After white supremacists lit the streets of Charlottesville, Va. earlier this month with tiki torches while shouting Nazi slogans, some other customers of the backyard lighting option feel the need to clarify their choice.
“Don’t mind our Tiki torches, the only things we hate are mosquitos!” says one sign on the corner of 13th and V streets NW, as first noted by Popville. Below, it includes a number of hashtags: #FuckTrump, #Resist, #LGBTQ, #FightSupremacy, #Sheetcake, #FightMosquitos, #NoHate.
The sign was one of two that Annie Dragolich and Jessica Kenley hung outside the home on Saturday. A couple in their early thirties who moved into the Cardozo home a month ago, Dragolich and Kenley ordered the torches “because we have legit mosquito problems and nothing seems to help, and then we realized it was an inopportune time to have them,” says Kenley, who works for a local boutique investment bank.
Dragolich, an operations manager at a tech company, says that their front yard is a “fishbowl,” easily visible to neighbors and passersby, and she didn’t want anyone to get the wrong impression about what the torches meant when they were using them to ward off the bloodsucking bugs on Saturday night.
“We knew people would see [the signs], we wanted our neighbors to see it, but I never thought it would be as popular as it is,” says Dragolich, who adds that they’ve only gotten positive feedback about it. She says if she had known the image would be photographed and shared, “I would have made a nicer sign.”
They want to update the sign with better quality posterboard and nix the curse words on behalf of the kids who walk by, but the gist will stay the same. “We just want to get the message across that we just hate mosquitos,” says Kenley. “Let’s not have [Tiki torches] be a symbol of hate. Just be a symbol of not liking mosquitos.”
The manufacturer of the torches used at the fatal “Unite the Right Rally,” TIKI Brand Products, also disavowed their product’s use in the events that led to the death of one counterprotester and the injuries of many more.
“TIKI Brand is not associated in any way with the events that took place in Charlottesville and are deeply saddened and disappointed,” the company wrote in a Facebook post on August 12. “We do not support their message or the use of our products in this way.
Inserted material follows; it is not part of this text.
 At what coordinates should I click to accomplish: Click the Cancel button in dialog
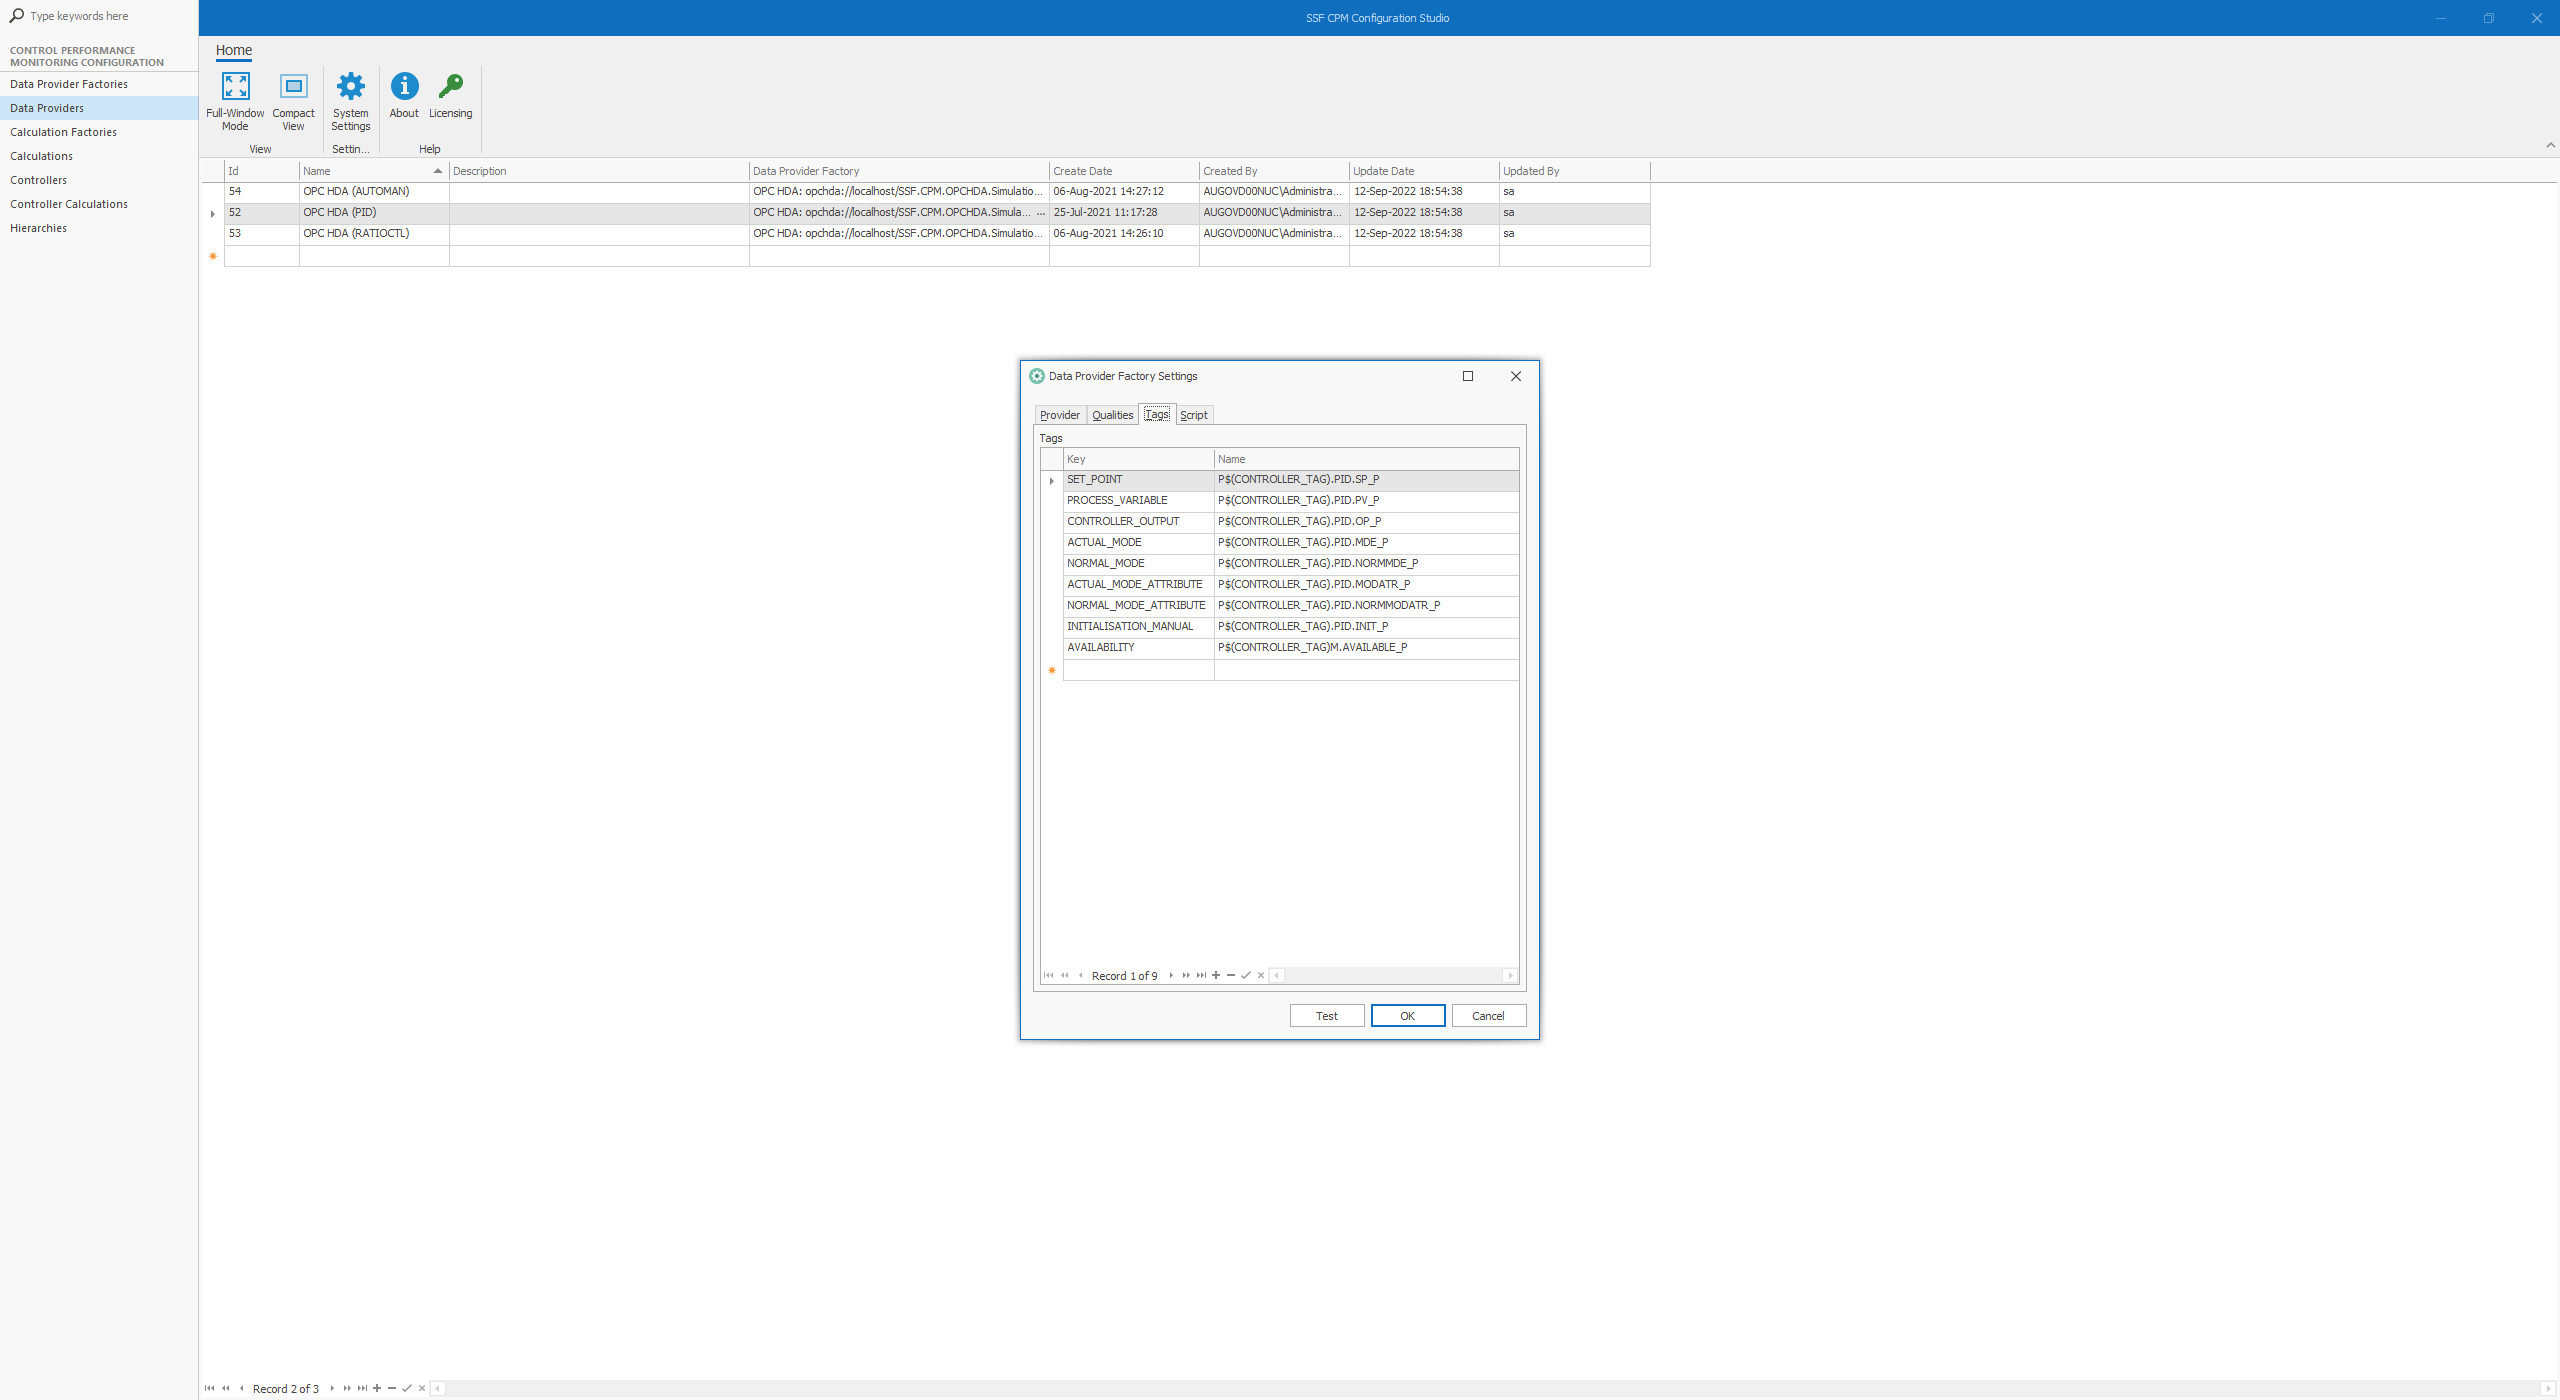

Our products are designed to enhance backyard gatherings and to help family and friends connect with each other at home in their yard.”
TIKI joins a number of brands, like athleisure company Fred Perry, that have become associated with violent far-right groups after members started sporting their goods. Even the Detroit Red Wings spoke out after a modified version of the hockey team’s logo was spotted in Charlottesville.
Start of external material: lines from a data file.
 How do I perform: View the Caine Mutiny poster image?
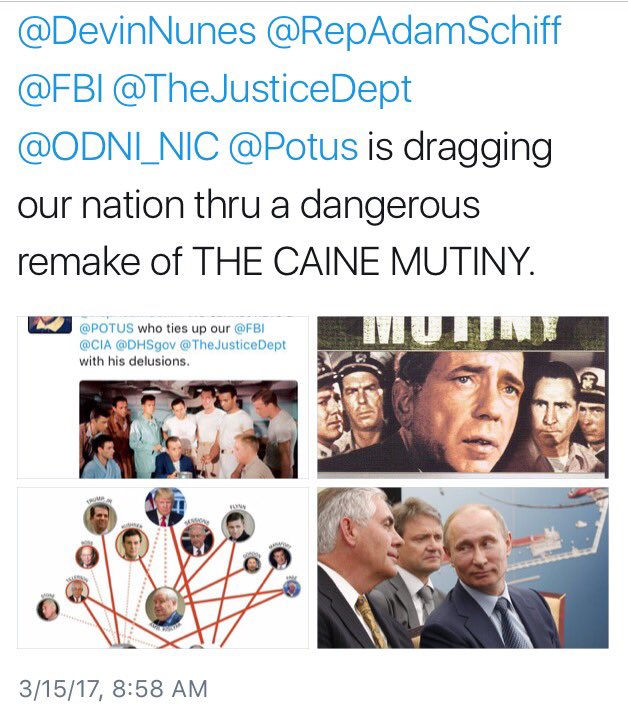click(462, 397)
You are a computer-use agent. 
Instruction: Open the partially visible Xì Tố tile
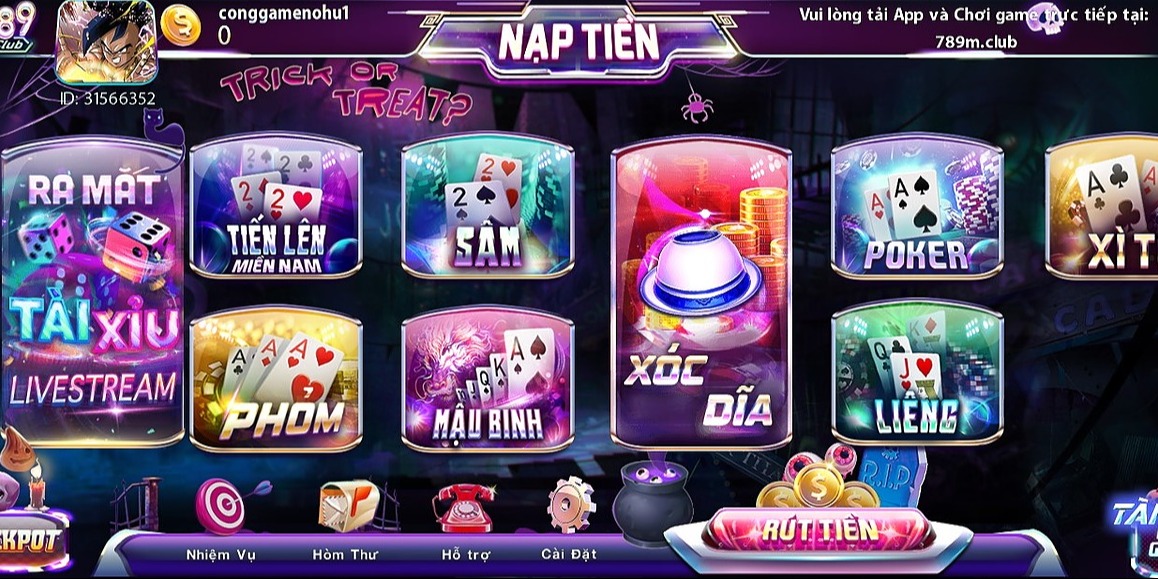pyautogui.click(x=1102, y=206)
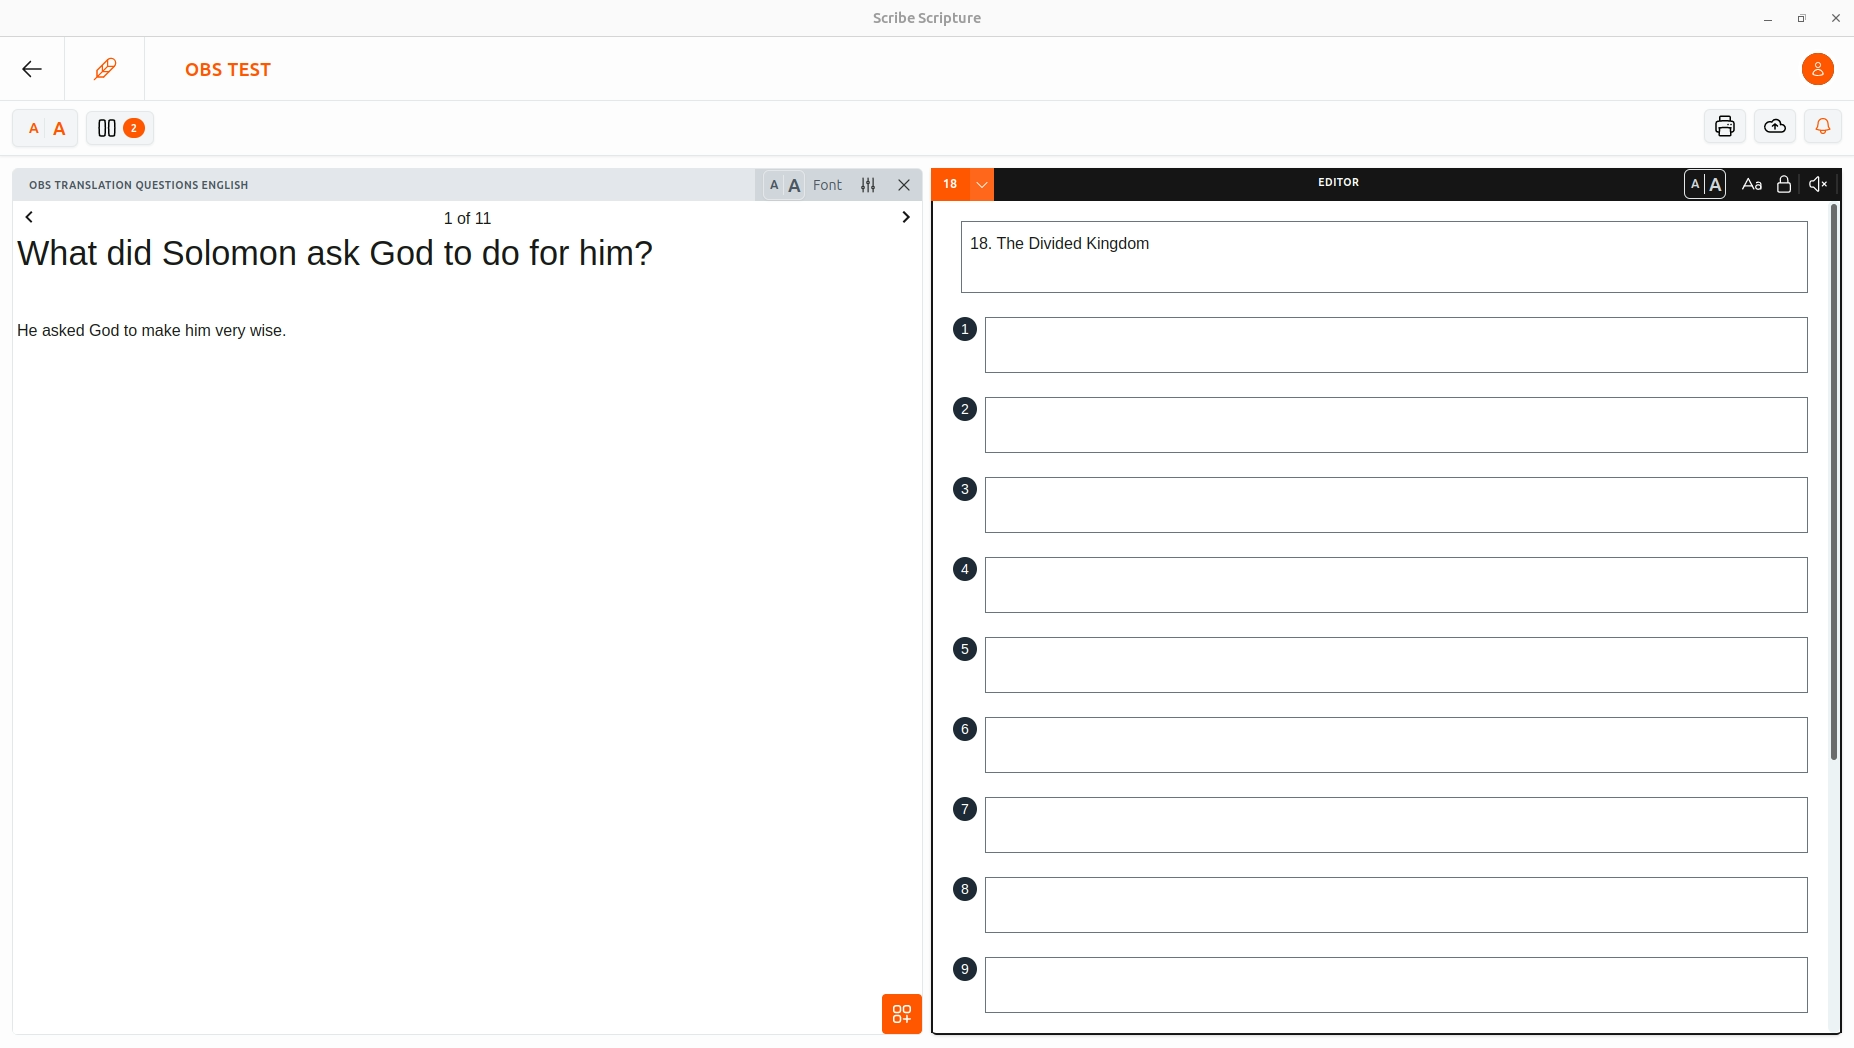Increase the app font size with large A

(x=59, y=128)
Another photo disavowing the appropriation of the torches went viral last week that appeared to show a display of the same tiki torches at a hardware store with a warning not to use them for “any racist crap.” However, that sign was actually created by Dashiell Driscoll, a senior social content producer and senior writer at humor website Funny or Die.
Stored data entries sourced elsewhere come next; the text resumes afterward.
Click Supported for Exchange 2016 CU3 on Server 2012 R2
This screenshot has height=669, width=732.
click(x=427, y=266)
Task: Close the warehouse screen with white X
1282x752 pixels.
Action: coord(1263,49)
He went to a hardware store in Hollywood and affixed to the display a sign that said: “PLEASE DO NOT USE THESE TIKI TORCHES FOR ANY RACIST CRAP, YOU NAZI ASSHOLES. They’re for BBQs with friends, family, and your neighbor Steve with the lazy eye who kinda creeps everyone out but he always brings his killer homemade guac so you deal with his weird vibes because it’s easier than learning how to make guacamole”
Updated with comment from Annie Dragolich and Jessica Kenley.